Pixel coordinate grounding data
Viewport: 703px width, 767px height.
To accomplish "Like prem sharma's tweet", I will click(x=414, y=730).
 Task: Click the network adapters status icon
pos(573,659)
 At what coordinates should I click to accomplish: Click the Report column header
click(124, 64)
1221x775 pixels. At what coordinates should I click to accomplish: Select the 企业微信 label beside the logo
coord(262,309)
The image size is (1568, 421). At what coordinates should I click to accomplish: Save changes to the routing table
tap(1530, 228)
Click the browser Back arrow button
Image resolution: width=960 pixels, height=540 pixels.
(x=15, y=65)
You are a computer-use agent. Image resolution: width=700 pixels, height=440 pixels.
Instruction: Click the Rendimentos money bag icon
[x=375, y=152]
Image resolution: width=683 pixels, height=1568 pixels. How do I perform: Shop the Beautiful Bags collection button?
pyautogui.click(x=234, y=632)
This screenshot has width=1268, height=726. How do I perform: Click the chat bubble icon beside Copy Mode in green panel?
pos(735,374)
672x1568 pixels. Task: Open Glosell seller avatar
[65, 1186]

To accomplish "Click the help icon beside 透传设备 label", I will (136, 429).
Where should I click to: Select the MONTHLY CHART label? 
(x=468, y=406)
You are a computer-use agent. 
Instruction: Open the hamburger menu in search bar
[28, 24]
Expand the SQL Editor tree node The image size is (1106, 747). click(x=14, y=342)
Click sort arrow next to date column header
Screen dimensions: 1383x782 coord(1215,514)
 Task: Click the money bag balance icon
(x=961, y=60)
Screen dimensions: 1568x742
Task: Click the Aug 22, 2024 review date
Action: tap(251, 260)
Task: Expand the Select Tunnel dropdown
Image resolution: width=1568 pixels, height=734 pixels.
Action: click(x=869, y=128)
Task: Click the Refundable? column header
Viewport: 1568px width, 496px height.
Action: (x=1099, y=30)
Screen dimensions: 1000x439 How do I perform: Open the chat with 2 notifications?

Required action:
Copy each line of the data above without altering a single character.

Written answer:
Viewport: 703px width, 767px height.
To accomplish "Like prem sharma's tweet", I will click(x=414, y=730).
 Task: Click the network adapters status icon
pos(573,659)
 At what coordinates should I click to accomplish: Click the Report column header
click(124, 64)
1221x775 pixels. At what coordinates should I click to accomplish: Select the 企业微信 label beside the logo
coord(262,309)
The image size is (1568, 421). At what coordinates should I click to accomplish: Save changes to the routing table
tap(1530, 228)
Click the browser Back arrow button
Image resolution: width=960 pixels, height=540 pixels.
(x=15, y=65)
You are a computer-use agent. Image resolution: width=700 pixels, height=440 pixels.
Instruction: Click the Rendimentos money bag icon
[x=375, y=152]
Image resolution: width=683 pixels, height=1568 pixels. How do I perform: Shop the Beautiful Bags collection button?
pyautogui.click(x=234, y=632)
This screenshot has width=1268, height=726. How do I perform: Click the chat bubble icon beside Copy Mode in green panel?
pos(735,374)
672x1568 pixels. Task: Open Glosell seller avatar
[65, 1186]

To accomplish "Click the help icon beside 透传设备 label", I will (136, 429).
Where should I click to: Select the MONTHLY CHART label? 
(x=468, y=406)
You are a computer-use agent. 
Instruction: Open the hamburger menu in search bar
[28, 24]
Expand the SQL Editor tree node The image size is (1106, 747). click(x=14, y=342)
Click sort arrow next to date column header
Screen dimensions: 1383x782 coord(1215,514)
 Task: Click the money bag balance icon
(x=961, y=60)
Screen dimensions: 1568x742
Task: Click the Aug 22, 2024 review date
Action: tap(251, 260)
Task: Expand the Select Tunnel dropdown
Image resolution: width=1568 pixels, height=734 pixels.
Action: click(x=869, y=128)
Task: Click the Refundable? column header
Viewport: 1568px width, 496px height.
Action: (x=1099, y=30)
Screen dimensions: 1000x439 How do I perform: Open the chat with 2 notifications?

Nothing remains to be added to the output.